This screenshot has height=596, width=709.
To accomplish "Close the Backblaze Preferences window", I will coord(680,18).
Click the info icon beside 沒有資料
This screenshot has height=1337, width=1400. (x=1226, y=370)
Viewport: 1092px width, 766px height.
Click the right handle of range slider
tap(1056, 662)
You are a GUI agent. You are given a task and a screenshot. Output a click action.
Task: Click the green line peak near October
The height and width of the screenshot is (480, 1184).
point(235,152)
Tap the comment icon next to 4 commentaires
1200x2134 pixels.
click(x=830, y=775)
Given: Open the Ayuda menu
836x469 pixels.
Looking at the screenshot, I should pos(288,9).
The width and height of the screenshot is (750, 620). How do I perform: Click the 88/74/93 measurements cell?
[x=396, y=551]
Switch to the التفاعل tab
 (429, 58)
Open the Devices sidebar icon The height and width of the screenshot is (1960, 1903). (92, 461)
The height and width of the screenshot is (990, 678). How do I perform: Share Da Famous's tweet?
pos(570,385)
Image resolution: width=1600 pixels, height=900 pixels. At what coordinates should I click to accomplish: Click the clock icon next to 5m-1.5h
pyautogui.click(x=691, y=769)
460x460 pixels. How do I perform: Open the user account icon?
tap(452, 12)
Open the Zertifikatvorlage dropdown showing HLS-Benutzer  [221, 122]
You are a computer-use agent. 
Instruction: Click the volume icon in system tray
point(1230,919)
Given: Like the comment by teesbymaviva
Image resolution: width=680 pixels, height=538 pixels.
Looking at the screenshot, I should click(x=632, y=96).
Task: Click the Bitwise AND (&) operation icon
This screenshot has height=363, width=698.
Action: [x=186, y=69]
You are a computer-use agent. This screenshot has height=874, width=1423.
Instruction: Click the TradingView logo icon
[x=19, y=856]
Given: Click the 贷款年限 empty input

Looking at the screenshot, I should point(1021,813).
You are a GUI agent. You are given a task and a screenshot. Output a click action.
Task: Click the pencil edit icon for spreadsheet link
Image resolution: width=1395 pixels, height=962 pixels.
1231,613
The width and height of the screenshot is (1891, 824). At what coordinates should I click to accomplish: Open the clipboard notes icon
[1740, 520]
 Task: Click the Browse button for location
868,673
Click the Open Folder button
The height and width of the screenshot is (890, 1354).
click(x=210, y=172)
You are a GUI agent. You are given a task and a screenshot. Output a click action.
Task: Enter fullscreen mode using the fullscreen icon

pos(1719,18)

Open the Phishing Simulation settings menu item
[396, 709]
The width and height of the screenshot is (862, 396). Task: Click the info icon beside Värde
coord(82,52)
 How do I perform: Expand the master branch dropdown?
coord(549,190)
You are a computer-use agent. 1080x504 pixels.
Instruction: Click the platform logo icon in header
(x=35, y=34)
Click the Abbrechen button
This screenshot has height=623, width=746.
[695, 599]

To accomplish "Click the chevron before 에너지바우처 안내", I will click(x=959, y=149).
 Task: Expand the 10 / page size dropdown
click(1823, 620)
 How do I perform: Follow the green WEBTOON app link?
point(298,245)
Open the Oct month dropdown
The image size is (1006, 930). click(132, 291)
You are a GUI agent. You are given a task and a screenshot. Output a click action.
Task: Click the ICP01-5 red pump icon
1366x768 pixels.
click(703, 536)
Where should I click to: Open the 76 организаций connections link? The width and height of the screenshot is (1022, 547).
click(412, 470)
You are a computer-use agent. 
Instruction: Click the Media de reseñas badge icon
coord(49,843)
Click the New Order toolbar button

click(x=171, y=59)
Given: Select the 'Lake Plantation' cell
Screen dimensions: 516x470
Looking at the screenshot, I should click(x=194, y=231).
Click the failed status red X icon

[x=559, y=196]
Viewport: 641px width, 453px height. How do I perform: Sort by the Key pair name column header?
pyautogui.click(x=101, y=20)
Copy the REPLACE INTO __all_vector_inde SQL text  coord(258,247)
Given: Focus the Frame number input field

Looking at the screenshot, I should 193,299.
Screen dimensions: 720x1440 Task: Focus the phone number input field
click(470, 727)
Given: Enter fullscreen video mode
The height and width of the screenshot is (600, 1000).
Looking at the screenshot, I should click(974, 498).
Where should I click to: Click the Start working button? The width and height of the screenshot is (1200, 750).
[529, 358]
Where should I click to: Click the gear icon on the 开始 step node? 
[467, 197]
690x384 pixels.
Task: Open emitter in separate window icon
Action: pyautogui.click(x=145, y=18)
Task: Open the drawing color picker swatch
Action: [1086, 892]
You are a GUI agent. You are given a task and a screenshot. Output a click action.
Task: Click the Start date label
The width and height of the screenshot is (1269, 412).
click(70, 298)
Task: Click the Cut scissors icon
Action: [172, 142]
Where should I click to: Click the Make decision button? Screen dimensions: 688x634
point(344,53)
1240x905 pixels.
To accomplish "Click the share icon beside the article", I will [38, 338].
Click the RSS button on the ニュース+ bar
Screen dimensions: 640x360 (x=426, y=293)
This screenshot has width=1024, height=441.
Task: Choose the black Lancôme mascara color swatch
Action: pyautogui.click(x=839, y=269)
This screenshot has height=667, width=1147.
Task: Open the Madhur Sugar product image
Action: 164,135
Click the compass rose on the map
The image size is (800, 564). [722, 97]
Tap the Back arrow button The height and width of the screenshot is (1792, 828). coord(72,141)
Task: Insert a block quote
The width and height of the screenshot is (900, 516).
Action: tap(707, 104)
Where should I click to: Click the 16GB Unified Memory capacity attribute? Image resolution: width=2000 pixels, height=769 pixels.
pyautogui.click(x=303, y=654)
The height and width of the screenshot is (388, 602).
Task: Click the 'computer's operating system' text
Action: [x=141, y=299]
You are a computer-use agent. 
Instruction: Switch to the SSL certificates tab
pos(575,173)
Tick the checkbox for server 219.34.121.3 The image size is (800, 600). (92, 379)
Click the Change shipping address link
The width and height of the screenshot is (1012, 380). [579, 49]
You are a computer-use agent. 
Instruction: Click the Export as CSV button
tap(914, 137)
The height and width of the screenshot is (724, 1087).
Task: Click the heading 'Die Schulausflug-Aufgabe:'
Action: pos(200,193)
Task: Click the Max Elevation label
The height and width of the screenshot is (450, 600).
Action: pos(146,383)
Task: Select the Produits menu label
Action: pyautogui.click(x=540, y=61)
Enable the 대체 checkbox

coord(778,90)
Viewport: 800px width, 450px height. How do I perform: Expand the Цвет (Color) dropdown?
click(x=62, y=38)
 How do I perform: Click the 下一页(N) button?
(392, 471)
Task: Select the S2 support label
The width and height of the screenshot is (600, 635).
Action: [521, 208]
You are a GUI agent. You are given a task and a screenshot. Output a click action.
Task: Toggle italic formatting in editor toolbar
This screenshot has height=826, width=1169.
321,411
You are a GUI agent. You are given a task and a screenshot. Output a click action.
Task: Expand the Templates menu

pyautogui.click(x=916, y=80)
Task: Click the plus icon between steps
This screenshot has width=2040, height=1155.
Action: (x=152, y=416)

★ ★ ★ ★

What you have to do:
Scan the data, and report each line that uses the word "will".

Exercise output:
To accomplish "Close the Backblaze Preferences window", I will coord(680,18).
To accomplish "Click the chevron before 에너지바우처 안내", I will click(x=959, y=149).
To accomplish "Click the share icon beside the article", I will [38, 338].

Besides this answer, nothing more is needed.